- Origin: Johannesburg, South Africa
- Genres: Hard rock, AOR
- Years active: 1978–1981
- Labels: Nitty Gritty
- Past members: Dennis East (Vocals); Danny Antill (Keyboards, Flute); Mike Pilot (Guitar); Shaun Wright (Drums, replaced by Wally Cullis in 1981); Eddie Boyle (Bass, replaced by Gerald "Jiggs" Downing in 1980); Allan Goldswain (Keyboards);

= Stingray (band) =

South African band

Stingray was a South African rock band active from 1978 to 1981.

== History ==
The band was founded in 1978 by Dennis East, Eddie Boyle and Mike Pilot, previous members of The Rising Sons. In 1979 they released their eponymous debut album. Their subsequent single release "Better the Devil You Know" reached number four in the South African chart.
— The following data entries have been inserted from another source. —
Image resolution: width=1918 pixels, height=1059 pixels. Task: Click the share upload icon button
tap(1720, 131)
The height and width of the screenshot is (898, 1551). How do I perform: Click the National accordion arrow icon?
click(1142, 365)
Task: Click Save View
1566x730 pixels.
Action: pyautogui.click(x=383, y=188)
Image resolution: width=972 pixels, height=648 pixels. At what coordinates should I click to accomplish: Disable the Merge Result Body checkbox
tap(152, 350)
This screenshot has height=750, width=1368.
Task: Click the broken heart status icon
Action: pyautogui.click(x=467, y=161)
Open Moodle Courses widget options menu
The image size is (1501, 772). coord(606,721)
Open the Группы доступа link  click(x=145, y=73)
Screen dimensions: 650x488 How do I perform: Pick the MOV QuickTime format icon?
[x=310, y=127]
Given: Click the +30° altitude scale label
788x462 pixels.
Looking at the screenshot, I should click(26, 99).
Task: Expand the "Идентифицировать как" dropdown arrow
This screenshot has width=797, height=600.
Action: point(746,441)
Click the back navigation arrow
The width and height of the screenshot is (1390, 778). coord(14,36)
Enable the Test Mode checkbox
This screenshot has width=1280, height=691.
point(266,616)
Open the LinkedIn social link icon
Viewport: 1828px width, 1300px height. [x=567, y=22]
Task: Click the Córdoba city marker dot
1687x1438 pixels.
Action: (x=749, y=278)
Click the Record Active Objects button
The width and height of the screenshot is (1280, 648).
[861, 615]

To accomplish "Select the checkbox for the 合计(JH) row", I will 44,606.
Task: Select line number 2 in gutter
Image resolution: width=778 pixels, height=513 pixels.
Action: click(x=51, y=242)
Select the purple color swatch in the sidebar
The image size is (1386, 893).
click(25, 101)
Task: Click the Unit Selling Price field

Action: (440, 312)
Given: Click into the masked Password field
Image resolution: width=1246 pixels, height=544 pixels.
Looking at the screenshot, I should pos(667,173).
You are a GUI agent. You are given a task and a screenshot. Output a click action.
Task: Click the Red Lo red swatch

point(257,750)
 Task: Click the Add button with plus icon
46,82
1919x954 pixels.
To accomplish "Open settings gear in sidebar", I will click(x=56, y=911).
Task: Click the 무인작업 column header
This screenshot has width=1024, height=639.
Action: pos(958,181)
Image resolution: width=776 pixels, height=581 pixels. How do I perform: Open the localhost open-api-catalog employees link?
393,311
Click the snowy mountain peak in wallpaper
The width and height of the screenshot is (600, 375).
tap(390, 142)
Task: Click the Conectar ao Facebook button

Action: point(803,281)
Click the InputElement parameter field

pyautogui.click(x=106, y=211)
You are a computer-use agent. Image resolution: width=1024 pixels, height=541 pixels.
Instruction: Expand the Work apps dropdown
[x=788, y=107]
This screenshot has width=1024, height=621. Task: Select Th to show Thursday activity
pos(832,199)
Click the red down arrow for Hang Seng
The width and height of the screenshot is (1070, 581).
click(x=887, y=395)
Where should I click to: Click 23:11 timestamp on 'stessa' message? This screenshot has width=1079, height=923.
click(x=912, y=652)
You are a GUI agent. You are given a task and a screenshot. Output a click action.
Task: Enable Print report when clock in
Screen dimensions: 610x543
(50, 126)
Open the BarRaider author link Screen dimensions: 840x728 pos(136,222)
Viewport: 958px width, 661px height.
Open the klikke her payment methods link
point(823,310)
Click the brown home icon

Their second album Operation Stingray was released in 1980. After drummer Shaun Wright lost a leg during a shark attack in the same year, he was replaced by Wally Cullis from Circus. Although they were popular in their home nation, the group achieved only little success in other markets and disbanded in 1981. Today, the technical and compositional quality of their songs is lauded.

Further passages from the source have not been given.